►
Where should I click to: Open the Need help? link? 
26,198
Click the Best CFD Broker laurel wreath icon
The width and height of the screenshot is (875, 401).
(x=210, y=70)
◄
Count the lines in the data above that contain the string "link", and reply with only the number.

1